Inflação em Portugal abrandou para 1,9% em janeiro

A inflação em Portugal desacelerou para 1,9% em janeiro, segundo a estimativa rápida divulgada esta sexta-feira pelo Instituto Nacional de Estatística (INE). O valor representa uma queda de 0,3 pontos percentuais (p.p.) face ao mês anterior, refletindo a tendência de abrandamento dos preços que se tem vindo a observar desde o final de 2025.

Inflação subjacente também recua

A inflação subjacente, que exclui produtos mais voláteis como alimentos não transformados e energia, situou-se em 1,8%, igualmente 0,3 p.p. abaixo de dezembro. Este indicador é considerado crucial pelos analistas, pois mostra a pressão inflacionista “real” na economia, desconsiderando flutuações temporárias que podem distorcer a perceção do consumidor.

Segundo o INE, a variação dos produtos energéticos registou -2,2%, ligeiramente acima da descida de -2,4% observada em dezembro de 2025. Quanto aos alimentos não transformados, a inflação abrandou de 6,1% para 5,8%, refletindo uma moderação nos aumentos de preços que vinham pressionando fortemente o orçamento das famílias.

Comparação internacional

O Índice Harmonizado de Preços no Consumidor (IHPC), utilizado para comparações entre países europeus, também registou uma variação homóloga de 1,9%, face a 2,4% em dezembro, confirmando que o ritmo de aumento de preços em Portugal está a reduzir-se de forma consistente.

Impacto para famílias e economia

O abrandamento da inflação traz algum alívio às famílias portuguesas, que nos últimos anos têm enfrentado aumentos elevados nos custos com energia e alimentos. Menores pressões inflacionistas podem também influenciar a política monetária, uma vez que o Banco Central Europeu monitoriza cuidadosamente estes indicadores na definição das taxas de juro e medidas de estímulo económico.

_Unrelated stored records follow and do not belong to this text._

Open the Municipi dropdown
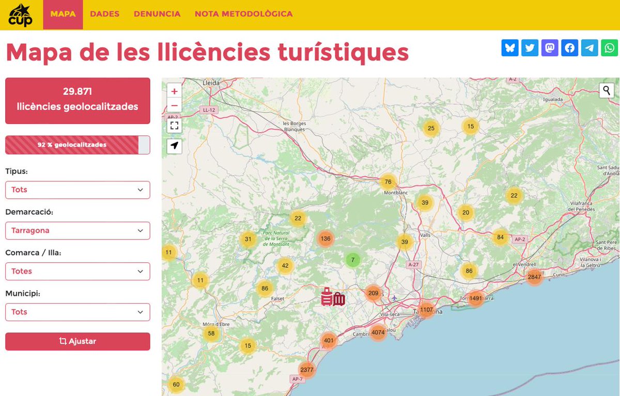The image size is (620, 396). 78,312
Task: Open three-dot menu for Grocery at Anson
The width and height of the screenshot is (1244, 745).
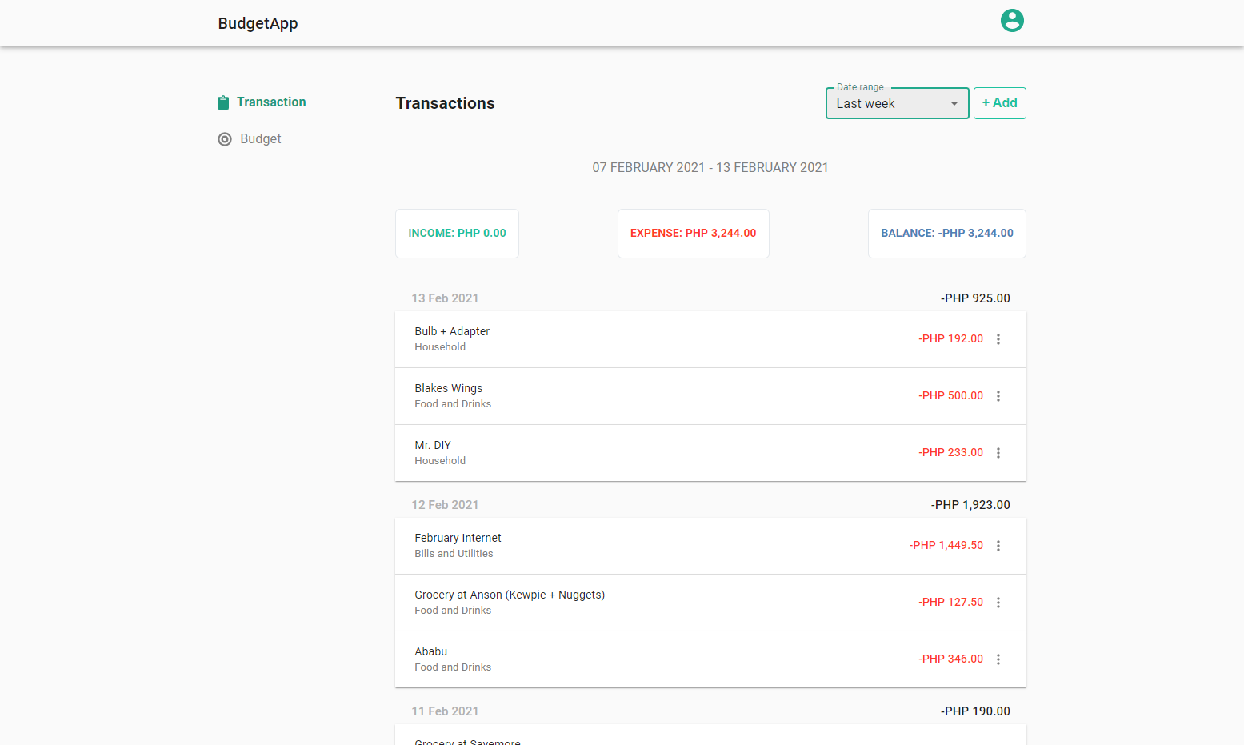Action: click(998, 603)
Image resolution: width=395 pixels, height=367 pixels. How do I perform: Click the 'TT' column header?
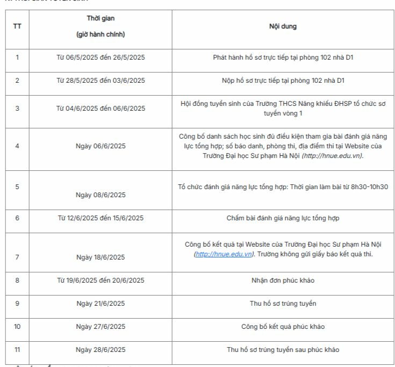pos(17,26)
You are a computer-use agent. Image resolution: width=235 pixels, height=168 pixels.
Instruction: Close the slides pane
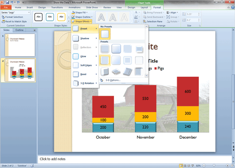coord(34,30)
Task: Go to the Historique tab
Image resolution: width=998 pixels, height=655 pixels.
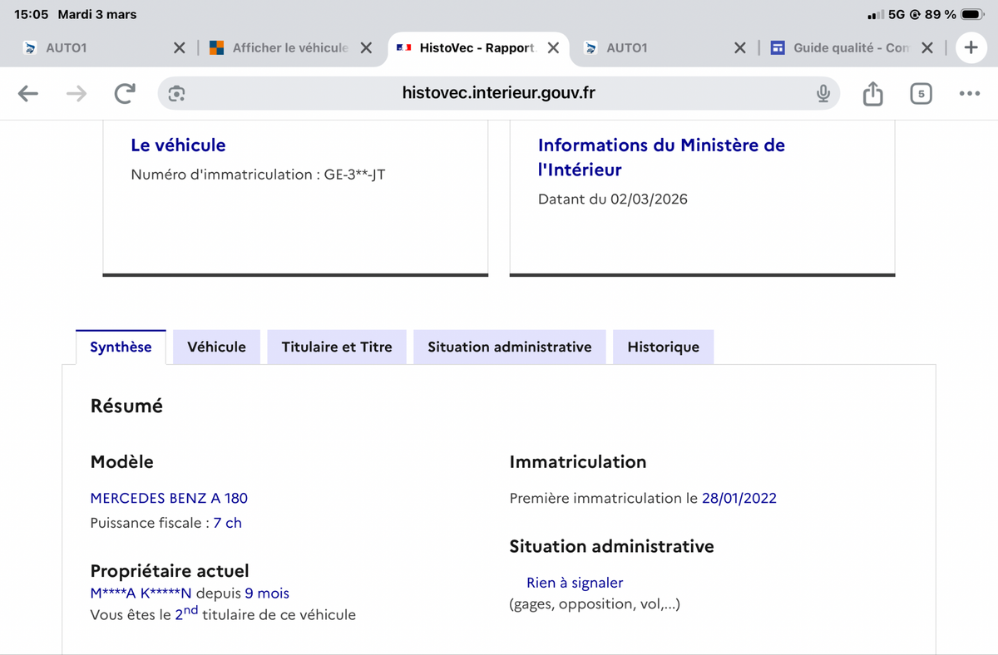Action: tap(663, 347)
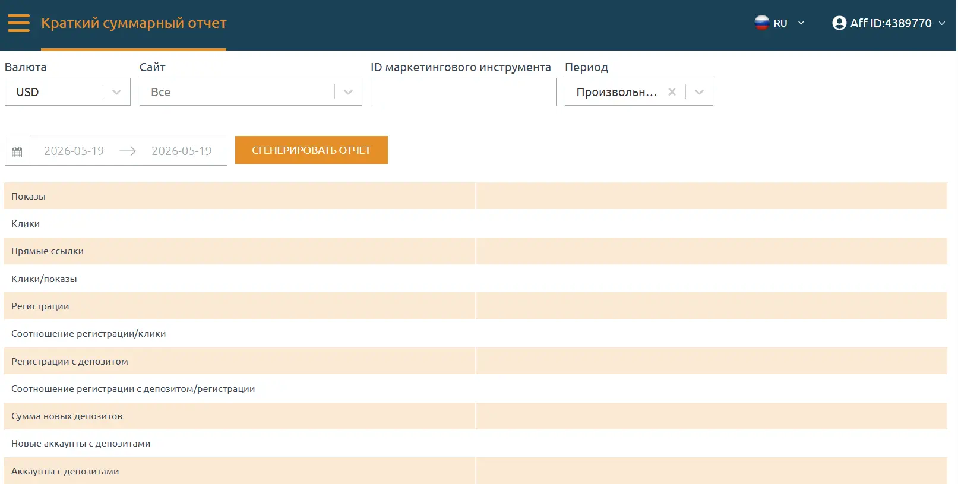Expand the Сайт dropdown showing Все
Image resolution: width=958 pixels, height=484 pixels.
(349, 92)
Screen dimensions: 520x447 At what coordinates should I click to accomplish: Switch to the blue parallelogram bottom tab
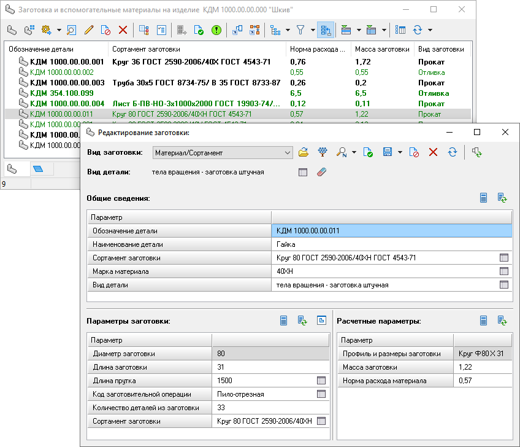[38, 168]
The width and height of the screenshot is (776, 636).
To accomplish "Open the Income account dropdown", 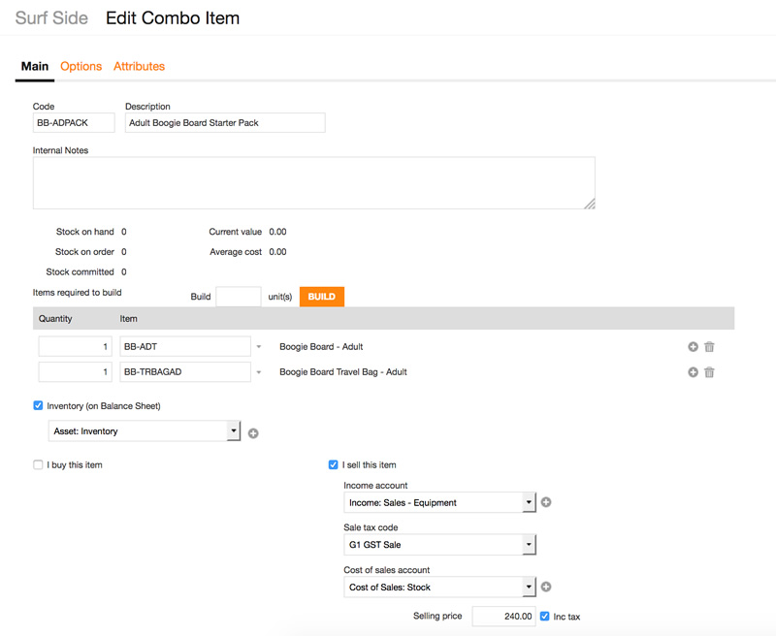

No entanto, especialistas alertam que, apesar desta desaceleração, os preços continuam a pressionar o poder de compra das famílias, especialmente em setores essenciais como energia e alimentação. A estabilização dos preços dependerá do equilíbrio entre oferta e procura, da evolução do preço das matérias-primas e das políticas económicas implementadas nos próximos meses.